Euro Pressured by European Crisis
By JAVIER E. DAVID And TANIA CHEN
Renewed concerns about Europe's ability to avert financial disaster pressured the euro, momentarily eclipsing the stormy U.S. debt-ceiling debate as investors mulled whether the euro-zone crisis could take a turn for the worse.
Barely a week after a landmark European Union summit struck an accord to rescue financially distressed Greece, investors have yet to be fully mollified.
Even in the face of widening pessimism about the U.S.'s ability to overcome the political stalemate and raise its $14.3 trillion debt ceiling by early next week, the euro fell for the second-consecutive session.
Analysts have nervously eyed the yields on Italian and Spanish government debt—the euro zone's third- and fourth-largest economies, respectively—as proxies of the market's growing concern that Europe can successfully manage the possibility of Greece's debt woes leapfrogging to Spain and Italy.
Italian government bond yields rose further Thursday after the Treasury held a long-term bond auction. Ten-year yields rose to 5.82% from 5.68%, and even two-year debt yields rose to 4.20%, well above the 3.5% interest rate that EU leaders promised the Greek government.
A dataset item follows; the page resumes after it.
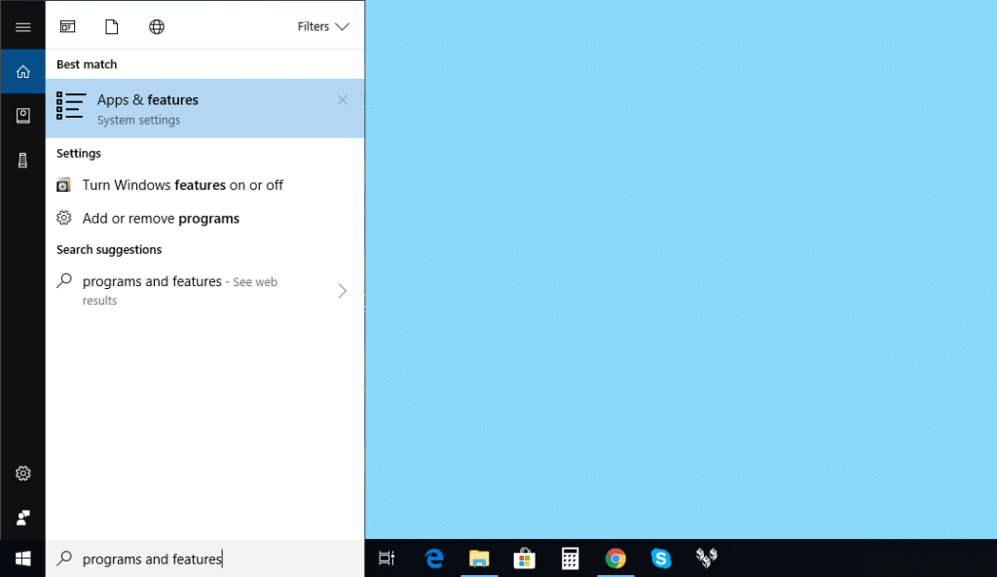The image size is (997, 577).
Task: Open Skype from the taskbar
Action: pos(661,559)
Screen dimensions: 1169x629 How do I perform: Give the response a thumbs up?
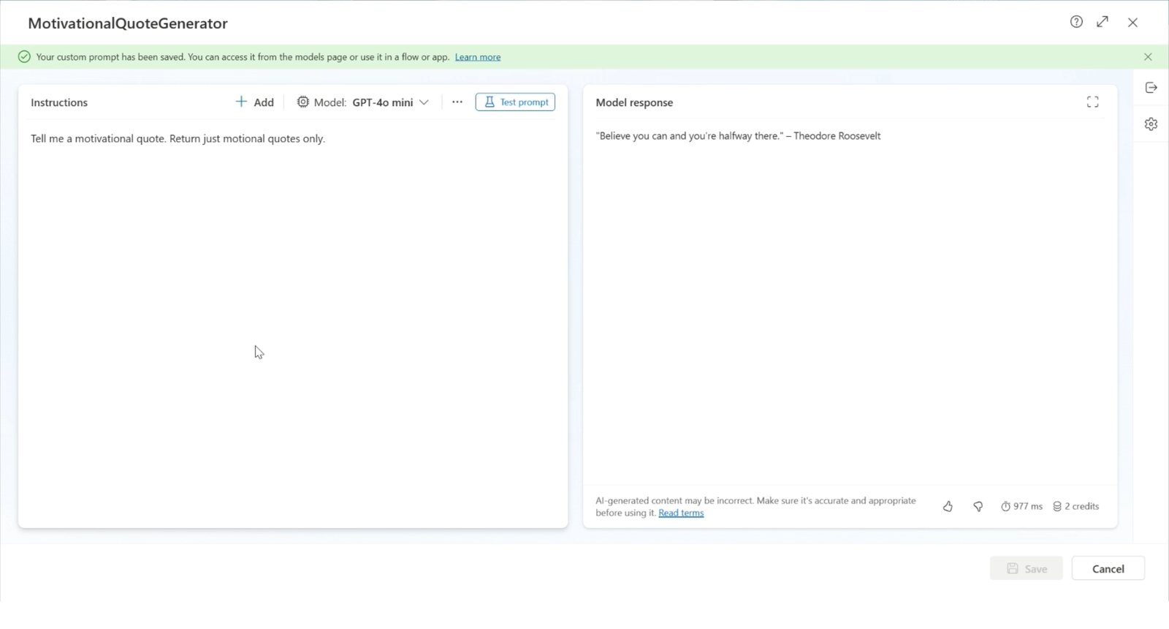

"The Italian auction did not go as well as expected and spreads are creeping higher," noted Brian Kim, currency strategist at RBS Securities. "As time goes by, people are getting a bit more skeptical" about the Greek rescue package. "You still need to see the details behind it all."
Late Thursday, the euro was at $1.4331, from $1.4369 late Wednesday. The dollar was at ¥77.72 from ¥77.99. The pound was at $1.6373 from $1.6331. The dollar was at 0.8010 Swiss franc from 0.8017 franc.
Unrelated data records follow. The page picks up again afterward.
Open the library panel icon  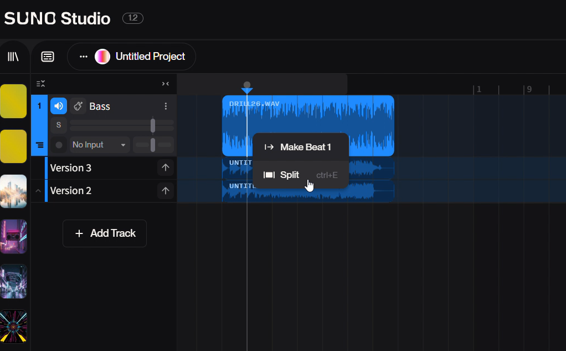click(13, 57)
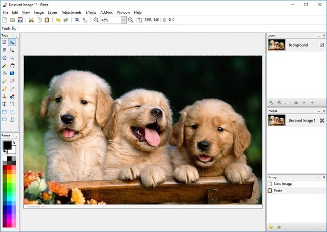Click the black primary color swatch

tap(7, 145)
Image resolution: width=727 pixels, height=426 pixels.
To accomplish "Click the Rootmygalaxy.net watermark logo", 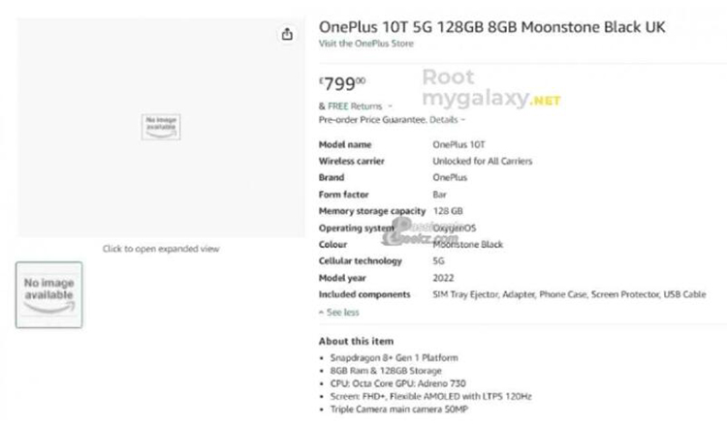I will pyautogui.click(x=491, y=88).
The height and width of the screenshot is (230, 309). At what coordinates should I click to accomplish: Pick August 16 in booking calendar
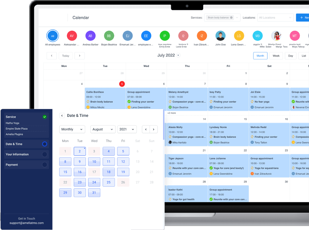click(80, 172)
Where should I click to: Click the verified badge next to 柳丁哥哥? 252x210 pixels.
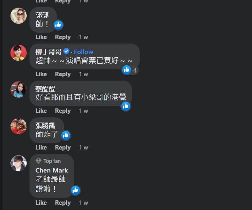pyautogui.click(x=66, y=51)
The ICE Dollar Index, which tracks the U.S. dollar against a basket of currencies, was at 74.117 from about 74.087.
In the meantime, today's dollar trading was choppy and range-bound, with the greenback rising against the euro but falling against the yen. Market watchers were waiting for the results of a congressional vote on a possible debt agreement.
The uncertainty that hangs over the market continues to contain the dollar's gains, as U.S. lawmakers are still at a loss to reach agreement on the debt ceiling. This has undermined risk sentiment, which helped drive stocks and other risk-correlated assets lower as investors fear either a default or a downgrade of the U.S.'s coveted triple-A credit rating—or both.
In a measure of how the debt-ceiling debate has undermined confidence in the dollar, risk-related currencies—which normally fall during periods of global turmoil—have surged for a lack of investors willing to hold the greenback.
Analysts say neither of the scenarios looks favorable in the long term. "The U.S. is just going to have to muddle through its own fiscal crisis," says Mark McCormick, currency strategist at Brown Brothers Harriman. He added that the likelihood of the U.S. going into default was still unlikely, but few are holding out hope for a perfect agreement as the Aug. 2 deadline approaches.